# [Instructions to follow]
Where a line of the entries holds the string "axis", copy that line.

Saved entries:
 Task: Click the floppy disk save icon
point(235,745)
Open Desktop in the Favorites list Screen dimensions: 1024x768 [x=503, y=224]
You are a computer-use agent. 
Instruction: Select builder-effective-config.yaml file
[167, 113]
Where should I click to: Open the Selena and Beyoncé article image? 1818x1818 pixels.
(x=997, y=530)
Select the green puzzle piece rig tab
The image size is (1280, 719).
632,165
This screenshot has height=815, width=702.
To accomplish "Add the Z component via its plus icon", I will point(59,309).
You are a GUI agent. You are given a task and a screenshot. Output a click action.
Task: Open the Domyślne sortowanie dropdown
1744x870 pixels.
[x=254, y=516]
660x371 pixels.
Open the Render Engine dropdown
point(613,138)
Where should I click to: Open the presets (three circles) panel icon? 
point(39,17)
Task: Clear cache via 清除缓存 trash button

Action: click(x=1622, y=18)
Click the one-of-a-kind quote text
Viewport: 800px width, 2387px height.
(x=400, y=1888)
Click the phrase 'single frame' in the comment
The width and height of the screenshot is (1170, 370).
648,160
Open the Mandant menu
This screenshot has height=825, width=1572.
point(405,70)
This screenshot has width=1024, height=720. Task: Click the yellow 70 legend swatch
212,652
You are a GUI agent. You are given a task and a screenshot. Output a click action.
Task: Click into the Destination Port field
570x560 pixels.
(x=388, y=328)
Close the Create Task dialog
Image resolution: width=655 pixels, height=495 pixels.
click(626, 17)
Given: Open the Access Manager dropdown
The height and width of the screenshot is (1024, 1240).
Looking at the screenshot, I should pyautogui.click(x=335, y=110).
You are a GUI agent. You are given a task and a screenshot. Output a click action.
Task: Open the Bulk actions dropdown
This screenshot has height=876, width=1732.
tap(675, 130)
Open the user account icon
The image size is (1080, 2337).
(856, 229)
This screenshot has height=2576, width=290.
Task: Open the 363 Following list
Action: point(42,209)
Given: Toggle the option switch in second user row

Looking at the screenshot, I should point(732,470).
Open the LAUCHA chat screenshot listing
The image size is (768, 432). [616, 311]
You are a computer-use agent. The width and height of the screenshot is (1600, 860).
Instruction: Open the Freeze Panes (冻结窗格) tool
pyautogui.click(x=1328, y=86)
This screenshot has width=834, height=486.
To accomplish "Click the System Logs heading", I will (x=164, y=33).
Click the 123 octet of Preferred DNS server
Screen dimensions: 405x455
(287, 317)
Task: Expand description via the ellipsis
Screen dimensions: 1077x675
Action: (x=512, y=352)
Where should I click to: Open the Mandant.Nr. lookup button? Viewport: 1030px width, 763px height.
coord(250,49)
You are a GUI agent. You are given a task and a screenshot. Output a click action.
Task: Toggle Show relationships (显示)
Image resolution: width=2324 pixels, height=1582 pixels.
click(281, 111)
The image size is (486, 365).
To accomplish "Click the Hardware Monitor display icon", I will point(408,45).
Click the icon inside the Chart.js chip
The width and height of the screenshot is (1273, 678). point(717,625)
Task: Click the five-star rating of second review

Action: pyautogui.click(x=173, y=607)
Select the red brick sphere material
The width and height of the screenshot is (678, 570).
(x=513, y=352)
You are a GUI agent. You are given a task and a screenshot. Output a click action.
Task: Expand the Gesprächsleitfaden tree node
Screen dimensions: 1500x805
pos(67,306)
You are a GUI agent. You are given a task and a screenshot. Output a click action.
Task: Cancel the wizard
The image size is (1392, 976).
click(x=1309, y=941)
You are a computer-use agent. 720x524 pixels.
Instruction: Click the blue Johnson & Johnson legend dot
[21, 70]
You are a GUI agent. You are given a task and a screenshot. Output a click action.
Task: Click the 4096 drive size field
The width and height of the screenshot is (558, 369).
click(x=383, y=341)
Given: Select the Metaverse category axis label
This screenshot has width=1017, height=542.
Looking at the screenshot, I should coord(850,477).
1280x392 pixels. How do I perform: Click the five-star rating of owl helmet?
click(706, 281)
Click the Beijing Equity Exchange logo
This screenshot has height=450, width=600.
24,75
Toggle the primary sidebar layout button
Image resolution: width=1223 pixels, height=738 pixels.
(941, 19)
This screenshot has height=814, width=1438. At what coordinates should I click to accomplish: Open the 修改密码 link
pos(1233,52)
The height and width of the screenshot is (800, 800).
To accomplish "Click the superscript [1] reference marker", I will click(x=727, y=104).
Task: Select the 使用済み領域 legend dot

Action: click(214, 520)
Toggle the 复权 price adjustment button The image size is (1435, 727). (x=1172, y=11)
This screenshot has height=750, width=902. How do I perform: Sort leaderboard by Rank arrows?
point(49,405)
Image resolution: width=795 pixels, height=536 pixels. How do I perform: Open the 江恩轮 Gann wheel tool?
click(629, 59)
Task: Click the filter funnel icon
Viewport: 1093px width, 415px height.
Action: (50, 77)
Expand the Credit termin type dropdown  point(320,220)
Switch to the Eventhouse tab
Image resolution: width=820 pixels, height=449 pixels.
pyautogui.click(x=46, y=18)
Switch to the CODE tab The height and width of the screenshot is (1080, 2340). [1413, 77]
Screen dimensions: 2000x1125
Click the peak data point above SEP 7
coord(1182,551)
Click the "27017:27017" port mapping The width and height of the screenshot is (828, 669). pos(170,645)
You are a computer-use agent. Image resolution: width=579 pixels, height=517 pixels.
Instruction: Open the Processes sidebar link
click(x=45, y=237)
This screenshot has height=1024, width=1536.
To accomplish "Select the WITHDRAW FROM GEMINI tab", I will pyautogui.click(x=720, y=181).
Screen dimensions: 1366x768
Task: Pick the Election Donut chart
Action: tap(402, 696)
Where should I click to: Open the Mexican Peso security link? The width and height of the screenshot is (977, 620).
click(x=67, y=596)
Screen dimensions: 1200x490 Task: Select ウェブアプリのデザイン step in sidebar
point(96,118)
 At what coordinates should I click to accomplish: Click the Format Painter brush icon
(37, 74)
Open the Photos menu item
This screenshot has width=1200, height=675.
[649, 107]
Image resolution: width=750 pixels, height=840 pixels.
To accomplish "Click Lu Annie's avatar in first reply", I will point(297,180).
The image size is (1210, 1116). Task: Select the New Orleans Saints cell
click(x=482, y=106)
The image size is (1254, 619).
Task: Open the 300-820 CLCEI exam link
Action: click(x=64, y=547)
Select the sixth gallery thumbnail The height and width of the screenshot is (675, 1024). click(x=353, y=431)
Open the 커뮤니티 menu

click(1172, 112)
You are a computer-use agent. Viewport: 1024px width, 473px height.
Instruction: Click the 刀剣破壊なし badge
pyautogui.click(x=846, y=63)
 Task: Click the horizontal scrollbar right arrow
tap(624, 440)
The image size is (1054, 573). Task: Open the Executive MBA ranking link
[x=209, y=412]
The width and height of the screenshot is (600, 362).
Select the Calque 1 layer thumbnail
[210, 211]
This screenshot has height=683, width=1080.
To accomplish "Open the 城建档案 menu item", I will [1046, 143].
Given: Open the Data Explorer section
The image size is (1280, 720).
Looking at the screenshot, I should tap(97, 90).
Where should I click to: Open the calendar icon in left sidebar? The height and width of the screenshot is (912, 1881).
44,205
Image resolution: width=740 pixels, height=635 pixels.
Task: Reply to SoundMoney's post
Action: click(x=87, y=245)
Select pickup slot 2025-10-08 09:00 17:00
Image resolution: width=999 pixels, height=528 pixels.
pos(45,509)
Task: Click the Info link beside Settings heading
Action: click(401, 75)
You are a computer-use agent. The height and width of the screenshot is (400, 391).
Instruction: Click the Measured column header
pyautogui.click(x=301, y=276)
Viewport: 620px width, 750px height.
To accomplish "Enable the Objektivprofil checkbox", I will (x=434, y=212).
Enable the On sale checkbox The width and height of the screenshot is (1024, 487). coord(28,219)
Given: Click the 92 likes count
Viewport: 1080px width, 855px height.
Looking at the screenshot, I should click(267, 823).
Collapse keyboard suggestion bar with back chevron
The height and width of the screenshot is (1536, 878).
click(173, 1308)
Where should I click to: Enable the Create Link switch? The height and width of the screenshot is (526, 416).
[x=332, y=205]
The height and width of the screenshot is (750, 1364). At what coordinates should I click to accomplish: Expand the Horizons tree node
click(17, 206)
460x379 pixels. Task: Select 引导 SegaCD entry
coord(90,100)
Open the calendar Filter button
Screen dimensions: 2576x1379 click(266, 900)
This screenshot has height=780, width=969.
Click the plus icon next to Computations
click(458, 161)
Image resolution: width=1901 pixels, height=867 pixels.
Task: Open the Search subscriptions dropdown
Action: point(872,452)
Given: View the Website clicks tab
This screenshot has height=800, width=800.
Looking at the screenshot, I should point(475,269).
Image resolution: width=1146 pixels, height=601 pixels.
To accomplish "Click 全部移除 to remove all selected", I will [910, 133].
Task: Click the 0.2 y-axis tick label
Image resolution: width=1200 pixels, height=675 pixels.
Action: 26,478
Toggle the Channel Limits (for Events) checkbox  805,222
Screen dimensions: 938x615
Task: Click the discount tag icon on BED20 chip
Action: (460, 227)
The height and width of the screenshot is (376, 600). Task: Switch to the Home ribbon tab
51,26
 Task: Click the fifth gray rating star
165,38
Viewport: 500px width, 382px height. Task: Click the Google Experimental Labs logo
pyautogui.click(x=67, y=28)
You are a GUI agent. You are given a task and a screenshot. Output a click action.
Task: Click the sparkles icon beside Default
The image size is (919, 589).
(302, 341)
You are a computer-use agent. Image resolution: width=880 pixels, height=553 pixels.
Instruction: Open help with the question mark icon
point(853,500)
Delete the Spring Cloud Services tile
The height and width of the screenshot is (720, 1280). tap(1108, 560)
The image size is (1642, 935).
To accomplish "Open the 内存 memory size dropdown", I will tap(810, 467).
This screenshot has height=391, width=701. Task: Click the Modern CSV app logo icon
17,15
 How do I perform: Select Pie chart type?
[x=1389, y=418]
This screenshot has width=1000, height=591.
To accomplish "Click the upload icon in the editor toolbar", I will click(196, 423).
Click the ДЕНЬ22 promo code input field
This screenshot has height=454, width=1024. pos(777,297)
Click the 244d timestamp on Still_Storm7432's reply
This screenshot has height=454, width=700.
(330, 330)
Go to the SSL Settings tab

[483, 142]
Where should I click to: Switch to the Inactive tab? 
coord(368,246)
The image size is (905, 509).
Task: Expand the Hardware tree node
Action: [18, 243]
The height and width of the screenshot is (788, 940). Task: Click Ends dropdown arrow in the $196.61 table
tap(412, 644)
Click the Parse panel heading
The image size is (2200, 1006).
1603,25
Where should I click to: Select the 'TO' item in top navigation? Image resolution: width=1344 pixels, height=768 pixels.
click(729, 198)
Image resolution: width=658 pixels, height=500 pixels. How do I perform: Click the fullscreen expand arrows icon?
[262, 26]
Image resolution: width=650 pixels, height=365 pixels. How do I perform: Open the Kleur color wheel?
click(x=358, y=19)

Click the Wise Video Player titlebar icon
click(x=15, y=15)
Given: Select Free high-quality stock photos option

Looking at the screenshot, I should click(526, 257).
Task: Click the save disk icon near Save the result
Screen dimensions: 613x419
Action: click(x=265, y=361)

# [Exercise output]
Given: Select the Metaverse category axis label
Task: Click the 0.2 y-axis tick label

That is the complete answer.